Inaugurée le 14 septembre 2022 par Emmanuel Macron, la nouvelle table du Conseil des ministres a été fabriquée par onze entreprises françaises dont une seule basée dans les Hauts-de-France. Située à Friville-Escarbotin, dans la Somme, l'usine Marchio est spécialisée dans le polissage et le traitement de surface.
Fini les tasseaux, les planches et la feutrine, le Conseil des ministres a désormais une vraie table : la Medulla ("moëlle" en latin).
Conçue pour être fonctionnelle et démontée chaque semaine, elle est constituée de vingt modules qui s'emboîtent les uns dans les autres, "comme un assemblage de vertèbres" selon leurs concepteurs, et qui permettent d'adapter sa longueur au nombre de participants à la réunion. Sa surface est recouverte d'un béton taloché, avec un décor constitué par des subtiles bandes de laiton légèrement dorées.
Une table 100% française
Onze entreprises artisanales, basées dans plusieurs régions, ont participé à sa fabrication. Parmi elles, la société Marchio, la seule située dans les Hauts-de-France, plus exactement à Friville-Escarbotin, dans la Somme. Et pourtant, une semaine après avoir été contactée par le Mobilier National, la directrice, Adélaïde Lefèvre, a bien failli annulé la commande : "nous venions de subir un incendie fin janvier, se souvient Adélaïde Lefèvre, directrice de Marchio, donc c’était une très bonne nouvelle, un projet qu’on espérait fédérateur pour retrouver un engouement au sein de la société et de son personnel et ce fut le cas".
Spécialisée dans le polissage et le traitement de surface, l'entreprise Marchio s'est occupée des parties métalliques qui décorent la surface de la table. "Pour l’esthétisme, on a conjugué les dorures de l’Élysée avec le côté très design et contemporain de la table, ce qui donne une teinte un peu dorée et légèrement grisée pour le côté contemporain", précise Adélaïde Lefèvre.
En plus de ces décorations, la société s'est aussi chargée de fabriquer les luminaires ainsi qu'un meuble à casiers : "un meuble où les ministres insèrent leurs téléphones portables pour éviter tout espionnage et écoute extérieure", précise la directrice.

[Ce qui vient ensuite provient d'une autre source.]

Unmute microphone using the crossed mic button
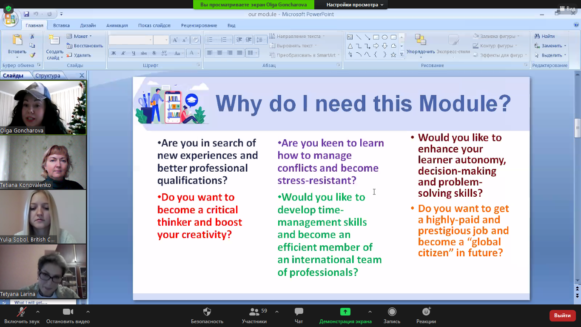Screen dimensions: 581x327 click(21, 312)
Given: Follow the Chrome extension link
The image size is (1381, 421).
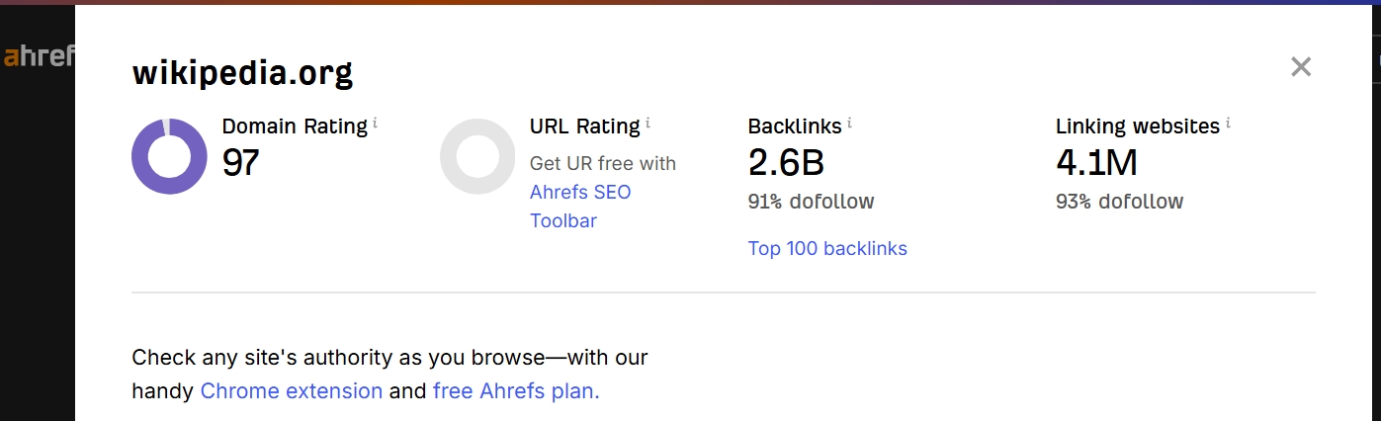Looking at the screenshot, I should click(x=291, y=390).
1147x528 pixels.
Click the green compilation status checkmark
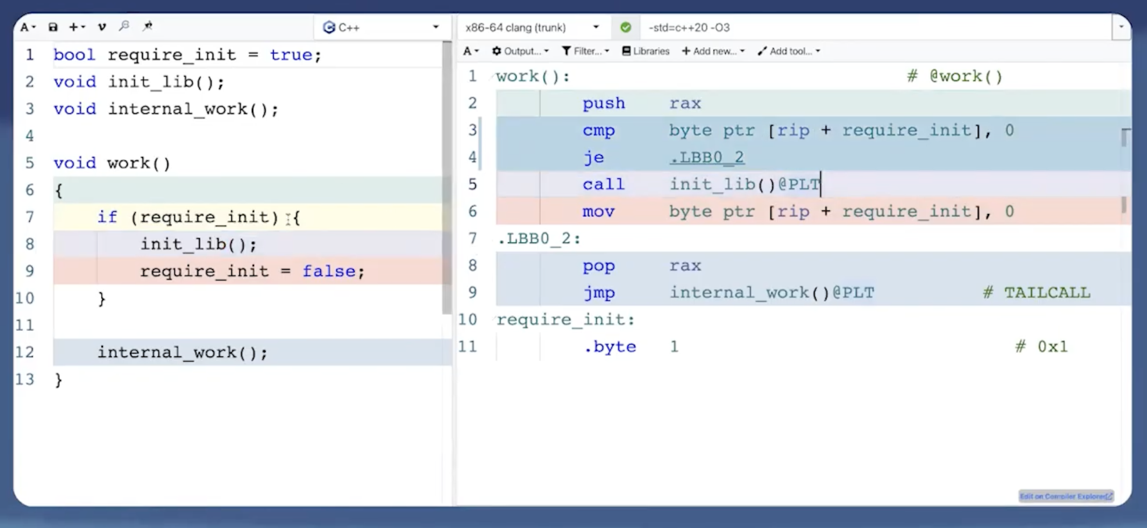[625, 27]
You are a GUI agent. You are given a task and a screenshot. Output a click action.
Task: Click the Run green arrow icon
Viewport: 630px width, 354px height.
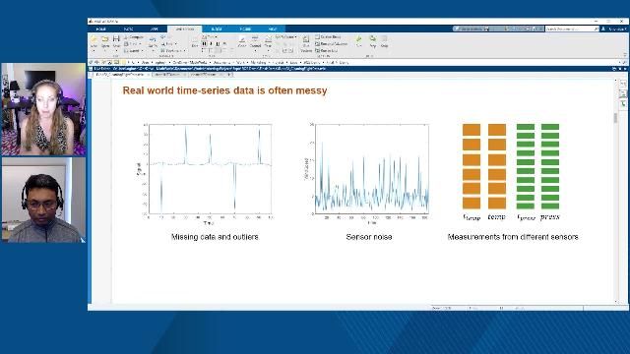coord(358,39)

Un savoir-faire d'excellence
Réfugiés dans un autre bâtiment de la commune, les salariés expriment leur fierté : "Le fait de pouvoir présenter notre travail, d'être reconnu aussi haut, c'est bien pour nous", confie Christophe Monard, vernisseur. "Tout au début, quand j'ai su que j'allais le faire, j'ai eu un gros stress, se souvient Aurélie Alix, contrôleuse qualité. Et au final, je suis fière d'avoir mis mes mains dessus. En fait, c'est une fierté. Je remercie ma patronne de m'avoir laissée la chance de pouvoir l'emballer."
Tous les pôles de l'entreprise ont été concernés par le projet. Pour la partie polissage, le chef d'atelier Fabrice Desplanques a été désigné en raison de son expérience, mais a tenu à faire équipe avec Laurent Provost, arrivé il y a deux ans : "Il y avait pas mal de pièces à faire, explique le chef. On a passé trois semaines de travail dessus. On peut montrer qu'on peut faire autre chose que de la robinetterie". Moins expérimenté, le jeune homme n'a pas compté ses heures : "L'intérêt déjà, c'est que ce sont des pièces de luxe, donc on n'a pas le droit à l'erreur. Un chantier comme celui-ci, on ne l'aura pas deux fois dans notre vie".
Habituée à travailler au quotidien dans le monde du luxe, il s'agissait cette fois pour la société de porter ce savoir-faire au plus haut sommet de l'Etat. "C'était vraiment une pression de travailler pour les ministres et le président de la République, conclut Adélaïde Lefèvre, avec également l'exigence du Mobilier National que l'on connaît. C'est travailler pour l'Histoire de France, le patrimoine des Français donc, il faut en être digne".
Pari réussi. Une commande a déjà été passée par le Mobilier National pour une ambassade de France à l'étranger.